A la question de savoir pourquoi la région la plus riche d’Italie a ainsi sombré, les réponses varient mais gardent un point commun : la richesse et la puissance ne remplacent jamais l’expertise de terrain, l’attention individuelle, la médecine classique. « Nous avons couru après le virus avec toujours un temps de retard, pense Giorgio Gori, le maire de Bergame. La grande fragilité de la Lombardie s’est révélée : nous avons trop misé sur l’hôpital, et abandonné la médecine généraliste.
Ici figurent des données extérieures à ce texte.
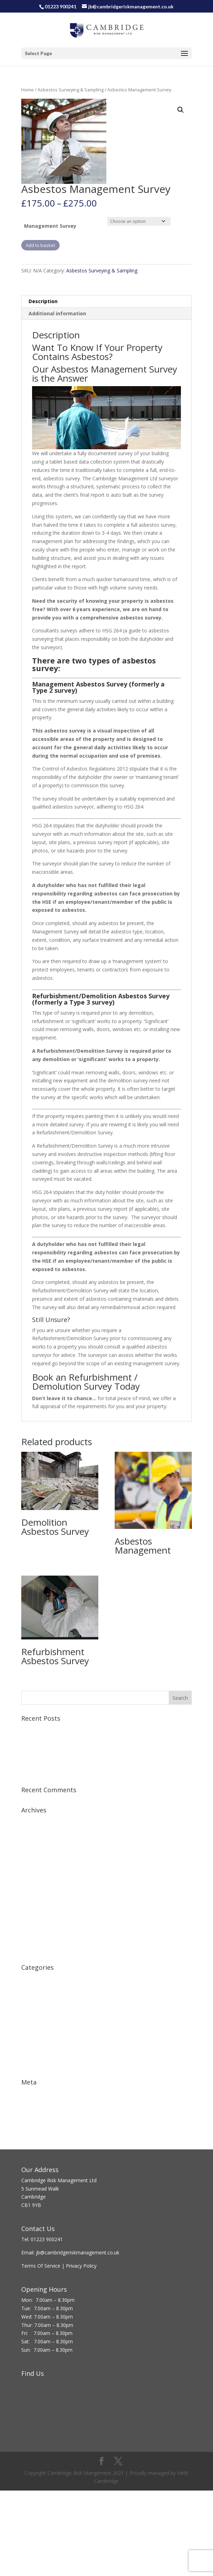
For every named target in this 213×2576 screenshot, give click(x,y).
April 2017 (32, 1863)
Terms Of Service (40, 2265)
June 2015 (32, 1939)
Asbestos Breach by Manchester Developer (70, 1750)
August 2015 (35, 1928)
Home (27, 90)
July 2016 (31, 1896)
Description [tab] (43, 301)
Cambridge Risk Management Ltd (59, 2180)
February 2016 (37, 1917)
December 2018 (39, 1831)
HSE (25, 2021)
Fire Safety (33, 1999)
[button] (180, 110)
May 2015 (32, 1949)
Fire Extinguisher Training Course (58, 1739)
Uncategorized (37, 2053)
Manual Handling (40, 2031)
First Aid (30, 2010)
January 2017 (36, 1874)
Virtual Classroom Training (51, 1729)
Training (30, 2042)
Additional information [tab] (57, 313)
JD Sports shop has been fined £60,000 (65, 1761)
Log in (28, 2092)
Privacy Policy (82, 2265)
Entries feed (34, 2103)
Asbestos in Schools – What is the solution (69, 1771)
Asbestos (31, 1988)
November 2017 (39, 1853)
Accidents (32, 1978)
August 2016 (35, 1885)
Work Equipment (40, 2064)
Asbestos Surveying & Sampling (71, 90)
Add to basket (40, 245)
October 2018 (36, 1842)
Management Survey (50, 226)
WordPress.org (38, 2124)
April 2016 (32, 1906)
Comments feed (39, 2114)
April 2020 (32, 1820)
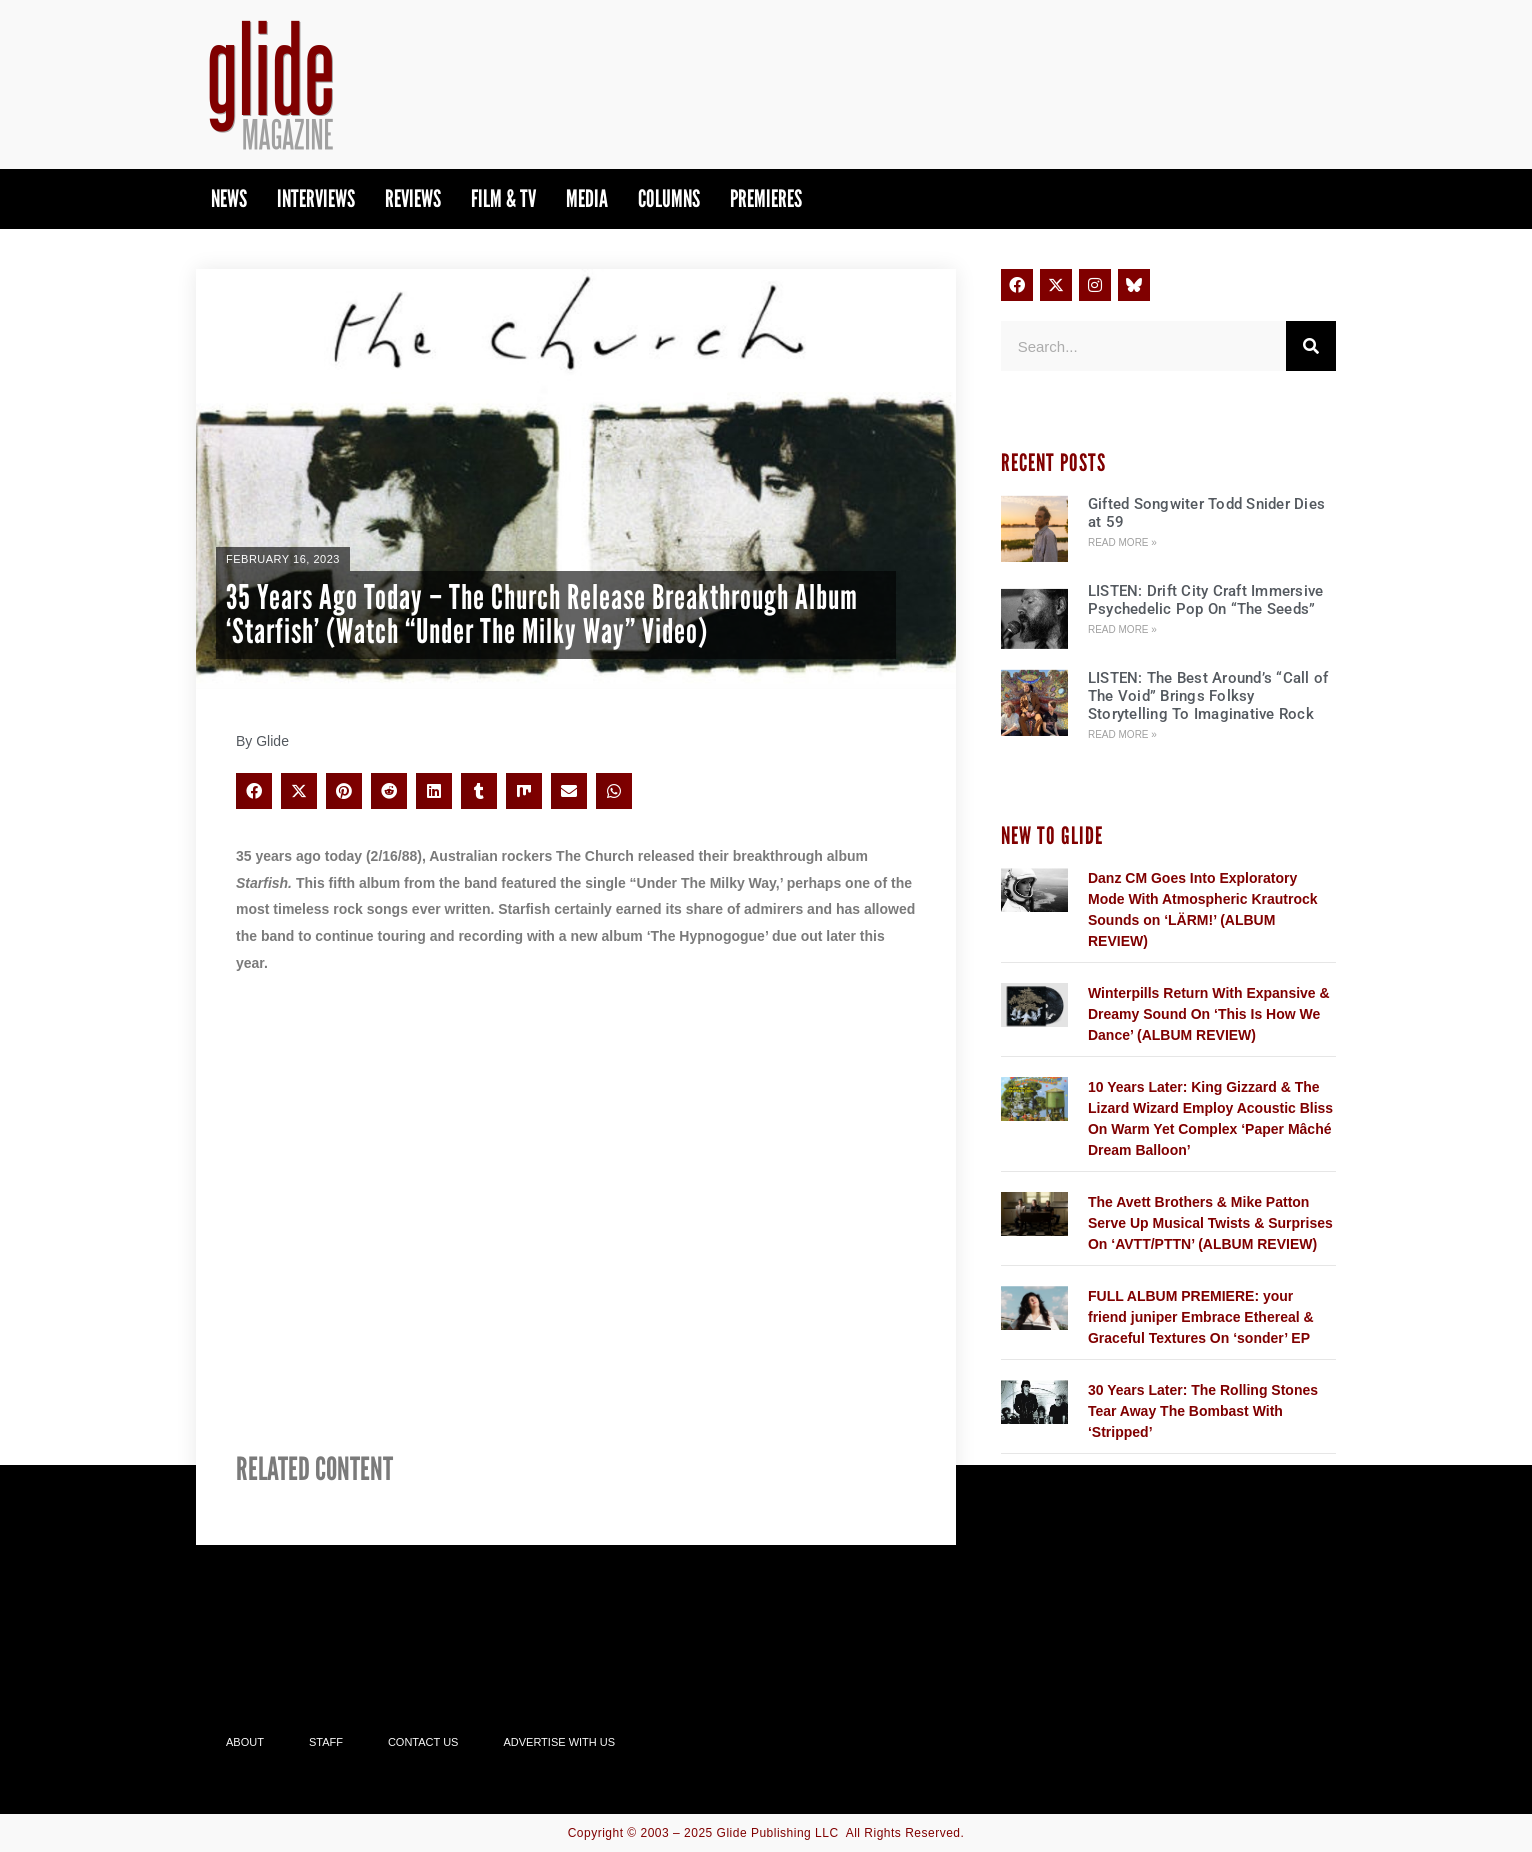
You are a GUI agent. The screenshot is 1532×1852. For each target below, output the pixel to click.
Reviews (413, 198)
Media (587, 198)
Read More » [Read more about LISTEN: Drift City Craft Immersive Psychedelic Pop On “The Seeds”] (1122, 629)
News (229, 198)
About (245, 1742)
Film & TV (503, 198)
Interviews (316, 198)
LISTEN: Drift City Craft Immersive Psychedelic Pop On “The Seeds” (1206, 600)
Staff (326, 1742)
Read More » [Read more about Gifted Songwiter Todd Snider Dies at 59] (1122, 542)
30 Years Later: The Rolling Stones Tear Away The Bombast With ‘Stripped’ (1203, 1411)
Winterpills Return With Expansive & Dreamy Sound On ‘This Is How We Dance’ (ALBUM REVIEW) (1209, 1014)
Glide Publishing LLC (778, 1833)
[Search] (1311, 346)
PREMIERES (766, 198)
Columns (669, 198)
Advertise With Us (559, 1742)
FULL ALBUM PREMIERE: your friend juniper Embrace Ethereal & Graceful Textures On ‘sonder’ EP (1201, 1317)
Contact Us (423, 1742)
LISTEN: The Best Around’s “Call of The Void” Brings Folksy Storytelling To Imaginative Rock (1208, 696)
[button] (254, 791)
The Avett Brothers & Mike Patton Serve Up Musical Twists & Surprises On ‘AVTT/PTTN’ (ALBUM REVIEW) (1210, 1223)
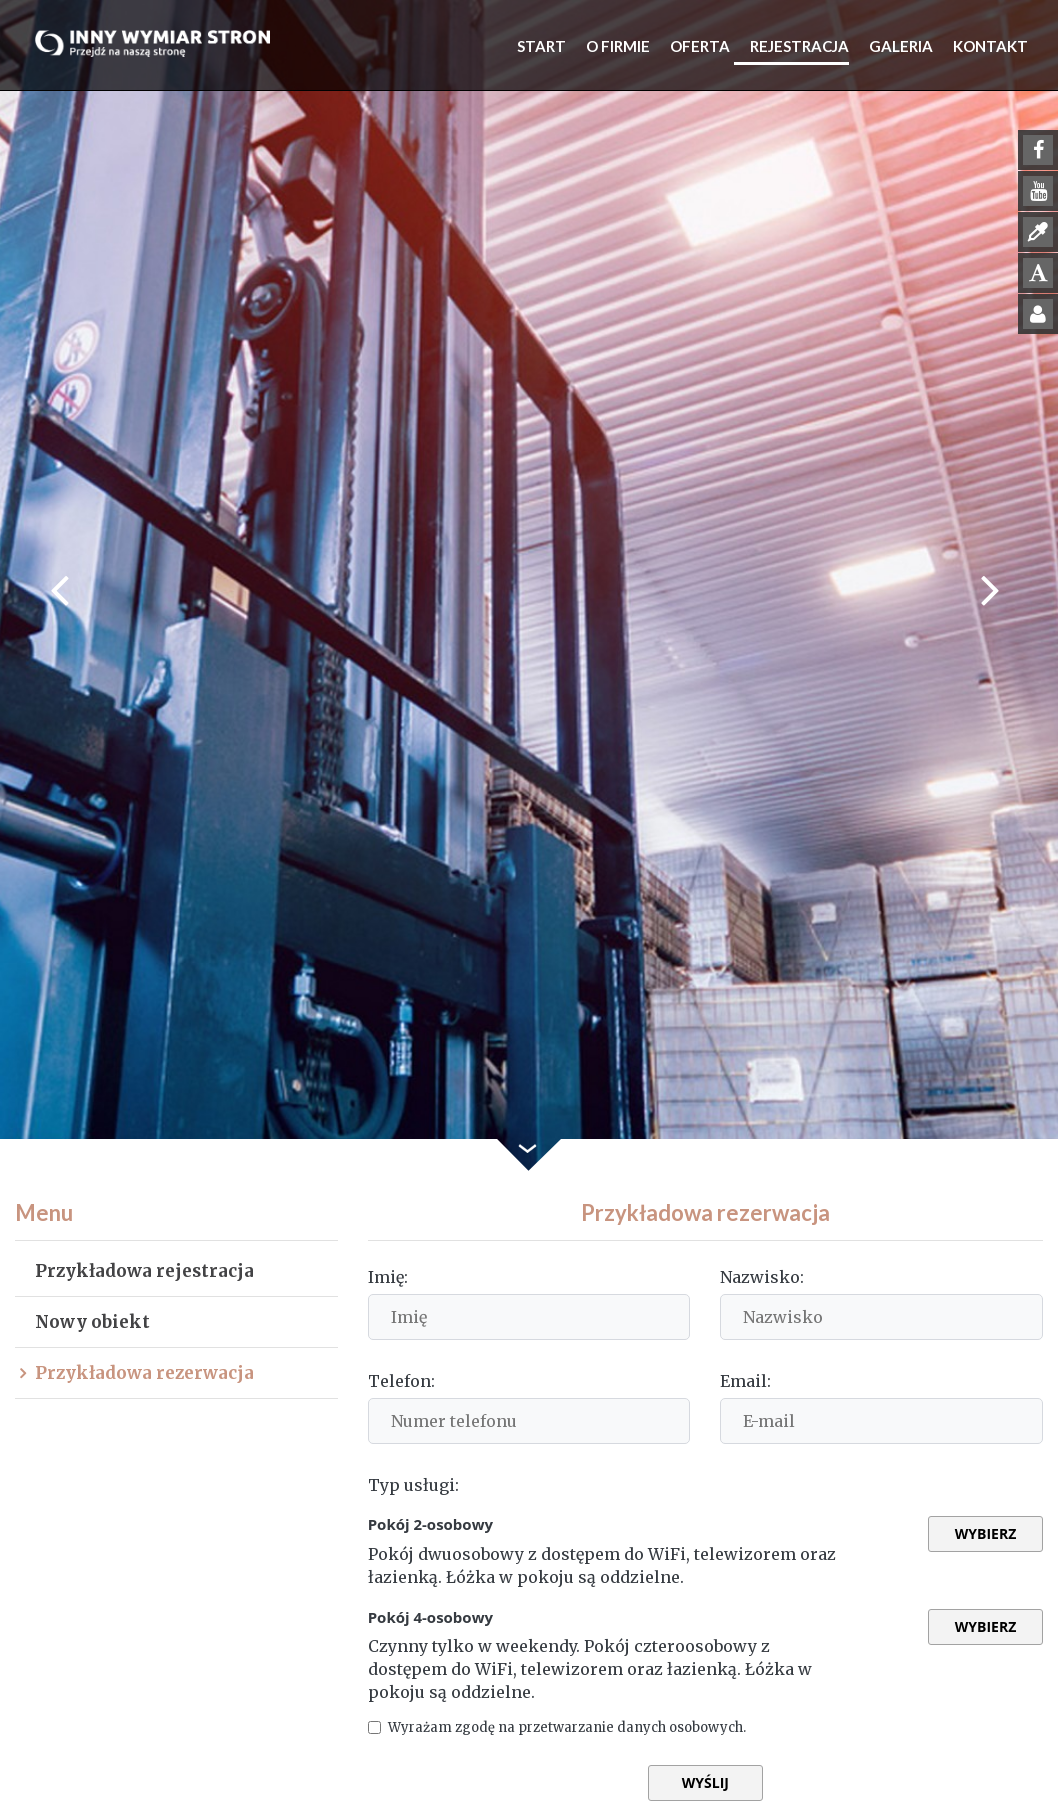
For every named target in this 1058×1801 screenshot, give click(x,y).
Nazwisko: (762, 1277)
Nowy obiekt (92, 1322)
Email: (745, 1381)
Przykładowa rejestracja (144, 1271)
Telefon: (401, 1381)
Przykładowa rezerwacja (144, 1373)
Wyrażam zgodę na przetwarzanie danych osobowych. (611, 1727)
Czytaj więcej (791, 1727)
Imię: (388, 1277)
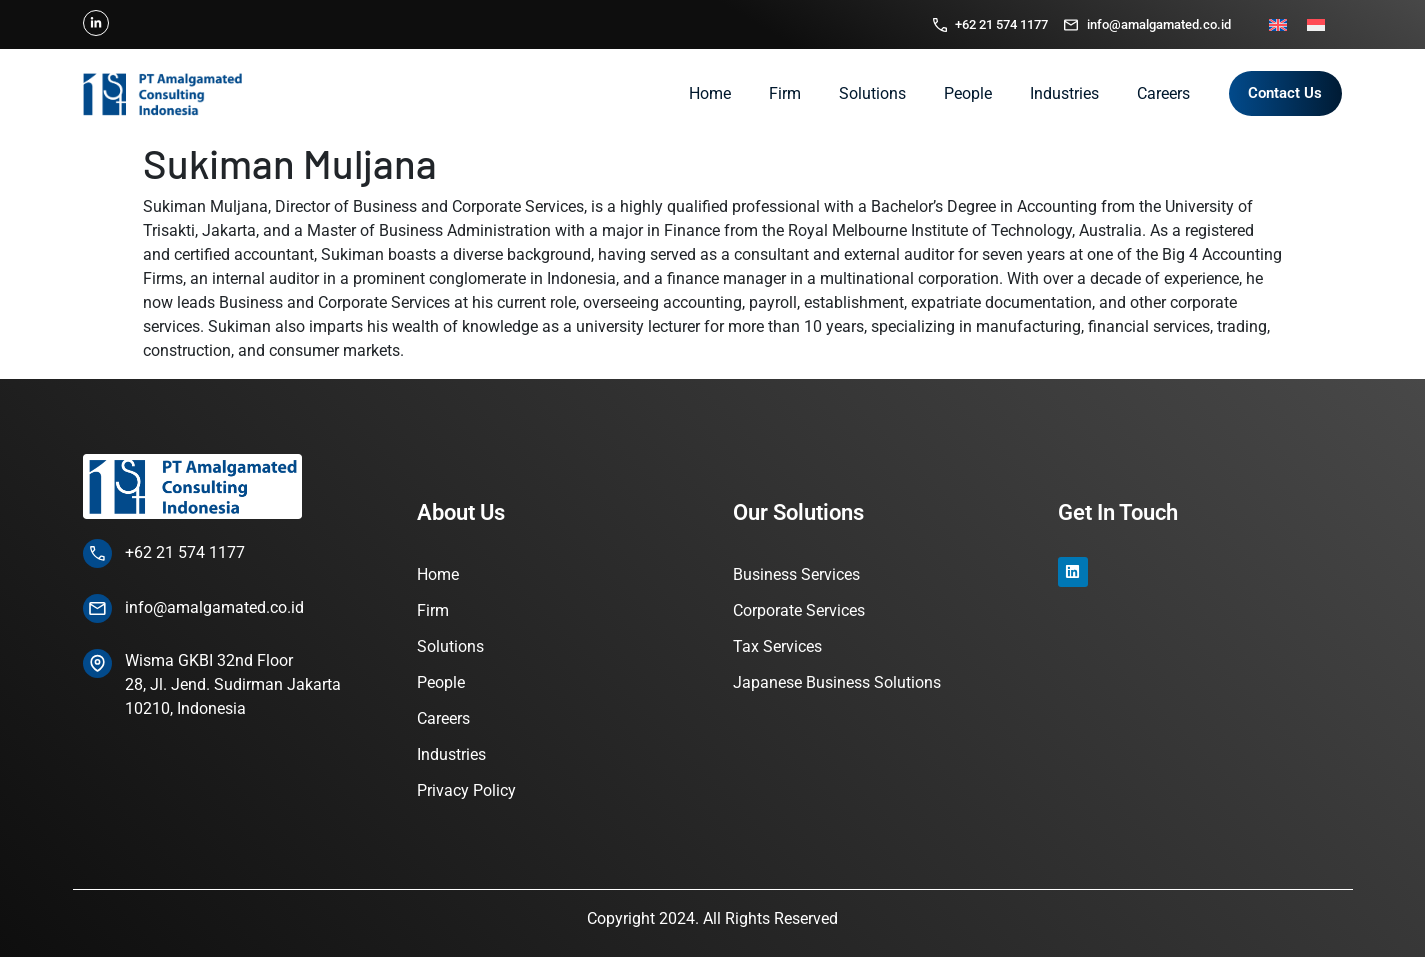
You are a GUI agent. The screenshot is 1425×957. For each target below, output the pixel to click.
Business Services (796, 574)
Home (710, 93)
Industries (1064, 93)
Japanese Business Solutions (837, 682)
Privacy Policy (466, 790)
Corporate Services (799, 610)
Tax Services (777, 646)
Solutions (872, 93)
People (968, 93)
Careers (1163, 93)
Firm (785, 93)
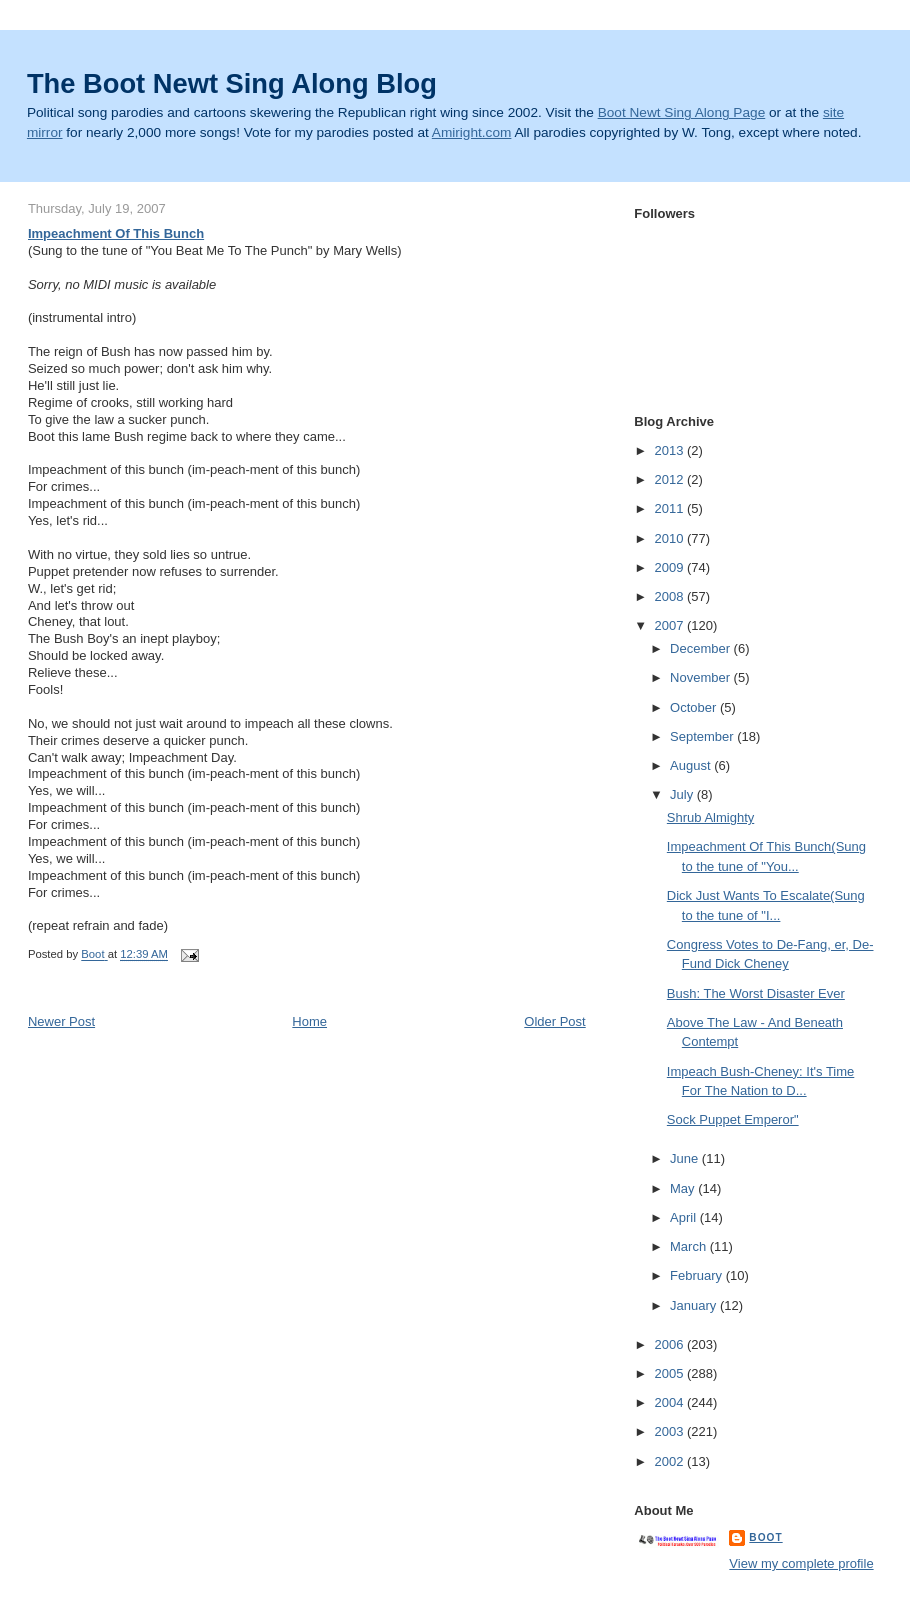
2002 (670, 1461)
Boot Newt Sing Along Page (682, 112)
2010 (670, 538)
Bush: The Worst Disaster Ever (756, 993)
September (703, 736)
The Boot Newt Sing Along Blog (232, 83)
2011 (670, 508)
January (695, 1305)
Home (309, 1021)
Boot (765, 1537)
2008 (670, 596)
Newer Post (61, 1021)
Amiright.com (472, 132)
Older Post (554, 1021)
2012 (670, 479)
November (702, 677)
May (684, 1188)
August (692, 765)
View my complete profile (801, 1563)
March (690, 1246)
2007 (670, 625)
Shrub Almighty (710, 817)
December (702, 648)
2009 (670, 567)
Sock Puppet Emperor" (733, 1119)
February (698, 1275)
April (685, 1217)
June (686, 1158)
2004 (670, 1402)
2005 (670, 1373)
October (695, 707)
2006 (670, 1344)
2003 (670, 1431)
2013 (670, 450)
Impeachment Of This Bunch (116, 233)
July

Nous savons désormais que le virus aurait dû être combattu sur le terrain, dans les maisons, car quand le patient arrive à l’hôpital, il est souvent déjà trop tard. Et cela a par ailleurs provoqué le fait que les hôpitaux ont été débordés. »
Depuis deux décennies, à coups de décisions stratégiques et de restrictions budgétaires, la Lombardie s’est focalisée sur les structures hospitalières, notamment les cliniques privées. A l’heure du Covid-19, ces cliniques ultra-spécialisées se sont révélées inutiles, n’ayant pas d’unités de soins intensifs. Sous le vernis de l’excellence, personne ne s’est alarmé de la disparition des services de médecine de base. La Lombardie s’est ainsi retrouvée démunie face à un virus inconnu.
Le docteur Luigi Cavanna a incarné, plus que tout autre pendant l’épidémie, ce médecin généraliste qui faisait défaut. Hématologue et oncologue à l’hôpital de Piacenza, dans l’Emilie-Romagne voisine, il a repris sa trousse de médecin de famille pour parcourir inlassablement la région, et mis en place des unités mobiles hors du système hospitalier. « Les hôpitaux de Lombardie sont parmi les meilleurs d’Europe. Or le Covid-19 a montré au grand jour l’affaiblissement du système de santé provoqué par la disparition des médecins de famille au profit des grands hôpitaux, et par une politique de restriction budgétaire, raconte le docteur Cavanna. J’ai vite compris que la stratégie consistant à tout organiser dans les hôpitaux n’était pas la meilleure. Nous avons donc créé des unités mobiles capables de visiter les patients à domicile. Car ce qui fait la différence, c’est de traiter les patients rapidement. » Luigi Cavanna témoigne aujourd’hui de son « profond sentiment de solitude » lors de ses tournées. Il dit avoir eu « la sensation d’affronter une situation qui dépassait l’imagination ».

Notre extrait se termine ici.